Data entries
————
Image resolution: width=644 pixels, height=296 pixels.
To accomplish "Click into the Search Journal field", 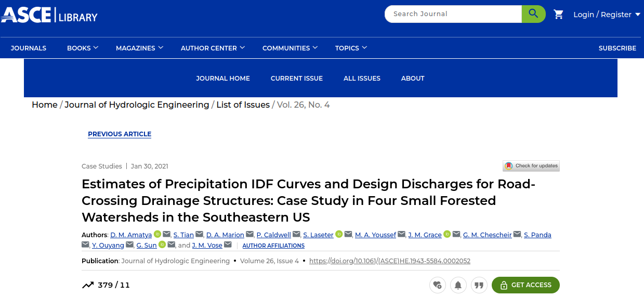I will (x=452, y=14).
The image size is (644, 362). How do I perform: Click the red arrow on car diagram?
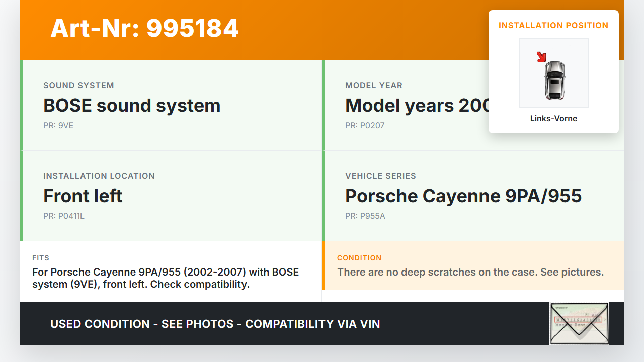(x=541, y=57)
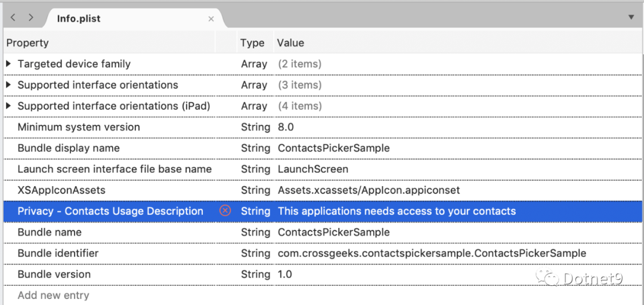Screen dimensions: 644x305
Task: Click the Value column header
Action: pyautogui.click(x=290, y=43)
————
Exactly the lines from the one containing "The image size" to the final line of the entries are wanted; please write them out, both ends included, but not the pictures.

- [Response area]:
The image size is (644, 362). How do I perform: Click the red arrow on car diagram?
(x=541, y=57)
Screen dimensions: 644x305
Task: Click the Value column header
Action: pyautogui.click(x=290, y=43)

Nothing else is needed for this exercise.